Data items
———

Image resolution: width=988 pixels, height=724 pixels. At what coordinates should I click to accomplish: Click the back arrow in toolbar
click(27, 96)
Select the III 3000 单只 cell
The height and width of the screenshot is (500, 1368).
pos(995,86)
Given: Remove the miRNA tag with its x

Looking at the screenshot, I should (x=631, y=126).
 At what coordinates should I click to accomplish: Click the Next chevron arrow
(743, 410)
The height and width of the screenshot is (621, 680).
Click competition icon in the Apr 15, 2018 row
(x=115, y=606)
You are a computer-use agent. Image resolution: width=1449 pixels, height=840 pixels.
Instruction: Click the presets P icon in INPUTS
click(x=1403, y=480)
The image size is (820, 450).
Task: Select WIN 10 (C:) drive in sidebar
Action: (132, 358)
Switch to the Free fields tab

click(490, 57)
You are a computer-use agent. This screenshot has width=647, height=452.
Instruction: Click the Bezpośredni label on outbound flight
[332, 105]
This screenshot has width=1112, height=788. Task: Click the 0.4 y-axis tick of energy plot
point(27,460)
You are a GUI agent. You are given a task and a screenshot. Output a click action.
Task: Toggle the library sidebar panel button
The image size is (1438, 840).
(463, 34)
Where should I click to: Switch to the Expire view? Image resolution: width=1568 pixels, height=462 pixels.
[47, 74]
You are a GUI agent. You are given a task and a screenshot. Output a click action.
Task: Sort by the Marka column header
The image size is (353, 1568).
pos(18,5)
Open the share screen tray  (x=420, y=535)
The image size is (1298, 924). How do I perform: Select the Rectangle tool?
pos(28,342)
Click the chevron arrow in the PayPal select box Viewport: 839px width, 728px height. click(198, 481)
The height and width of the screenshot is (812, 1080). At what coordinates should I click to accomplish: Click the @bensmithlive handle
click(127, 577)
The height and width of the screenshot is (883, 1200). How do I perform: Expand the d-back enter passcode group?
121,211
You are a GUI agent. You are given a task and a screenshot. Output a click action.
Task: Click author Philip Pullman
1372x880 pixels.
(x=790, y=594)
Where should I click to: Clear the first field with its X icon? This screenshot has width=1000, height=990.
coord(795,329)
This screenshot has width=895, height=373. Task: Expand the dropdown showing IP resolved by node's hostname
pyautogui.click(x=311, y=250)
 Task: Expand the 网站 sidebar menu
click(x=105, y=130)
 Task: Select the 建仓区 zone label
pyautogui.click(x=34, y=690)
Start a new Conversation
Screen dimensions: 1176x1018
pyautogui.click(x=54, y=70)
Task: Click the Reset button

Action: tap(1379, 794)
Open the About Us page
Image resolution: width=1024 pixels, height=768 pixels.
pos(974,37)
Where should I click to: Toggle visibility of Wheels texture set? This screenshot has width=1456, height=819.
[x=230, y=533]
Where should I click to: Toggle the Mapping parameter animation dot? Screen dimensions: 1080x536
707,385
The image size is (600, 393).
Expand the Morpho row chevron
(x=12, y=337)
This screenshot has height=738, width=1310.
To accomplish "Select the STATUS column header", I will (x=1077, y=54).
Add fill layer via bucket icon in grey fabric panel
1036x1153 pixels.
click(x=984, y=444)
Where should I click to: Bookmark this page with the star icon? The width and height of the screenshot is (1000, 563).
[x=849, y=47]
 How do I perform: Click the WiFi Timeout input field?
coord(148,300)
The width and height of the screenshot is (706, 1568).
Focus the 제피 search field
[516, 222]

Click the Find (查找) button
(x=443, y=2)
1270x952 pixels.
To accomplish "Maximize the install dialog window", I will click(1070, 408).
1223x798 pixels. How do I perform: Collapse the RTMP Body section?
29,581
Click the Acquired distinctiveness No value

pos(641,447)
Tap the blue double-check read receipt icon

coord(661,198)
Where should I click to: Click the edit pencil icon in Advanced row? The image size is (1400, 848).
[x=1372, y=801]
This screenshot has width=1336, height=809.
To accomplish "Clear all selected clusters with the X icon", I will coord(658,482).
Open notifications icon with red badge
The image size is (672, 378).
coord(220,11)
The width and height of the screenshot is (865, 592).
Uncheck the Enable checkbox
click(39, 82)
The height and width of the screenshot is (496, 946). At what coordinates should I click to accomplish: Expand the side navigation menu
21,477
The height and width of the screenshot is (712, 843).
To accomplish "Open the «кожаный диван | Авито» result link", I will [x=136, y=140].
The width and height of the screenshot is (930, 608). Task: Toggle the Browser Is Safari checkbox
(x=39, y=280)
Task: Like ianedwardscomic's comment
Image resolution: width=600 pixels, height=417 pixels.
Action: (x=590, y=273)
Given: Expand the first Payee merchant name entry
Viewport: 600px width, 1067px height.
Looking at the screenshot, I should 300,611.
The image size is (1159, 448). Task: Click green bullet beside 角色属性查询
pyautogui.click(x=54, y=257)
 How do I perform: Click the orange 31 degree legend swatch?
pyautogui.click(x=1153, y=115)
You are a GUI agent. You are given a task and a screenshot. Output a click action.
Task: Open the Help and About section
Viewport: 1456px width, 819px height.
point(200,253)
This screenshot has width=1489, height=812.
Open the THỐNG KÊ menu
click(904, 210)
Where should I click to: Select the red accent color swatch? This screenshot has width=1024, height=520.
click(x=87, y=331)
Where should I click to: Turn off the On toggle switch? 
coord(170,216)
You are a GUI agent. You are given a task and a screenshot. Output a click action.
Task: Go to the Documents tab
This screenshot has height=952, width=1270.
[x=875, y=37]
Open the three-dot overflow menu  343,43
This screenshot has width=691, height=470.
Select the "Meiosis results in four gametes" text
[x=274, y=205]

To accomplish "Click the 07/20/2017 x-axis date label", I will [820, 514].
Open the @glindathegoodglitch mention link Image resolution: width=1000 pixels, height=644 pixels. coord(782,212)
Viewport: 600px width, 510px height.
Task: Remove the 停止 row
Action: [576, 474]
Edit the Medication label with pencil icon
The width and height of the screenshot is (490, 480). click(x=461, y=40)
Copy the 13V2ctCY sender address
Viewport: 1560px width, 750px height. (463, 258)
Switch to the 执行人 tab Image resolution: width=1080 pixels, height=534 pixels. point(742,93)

———

Written request
Return every line of the items above that contains the word "Viewport", copying each line in full. Case counts, so only exact matches qualify.

In response
Click the chevron arrow in the PayPal select box Viewport: 839px width, 728px height. click(198, 481)
Viewport: 600px width, 1067px height.
Viewport: 1456px width, 819px height.
Viewport: 600px width, 510px height.
Viewport: 1560px width, 750px height. (463, 258)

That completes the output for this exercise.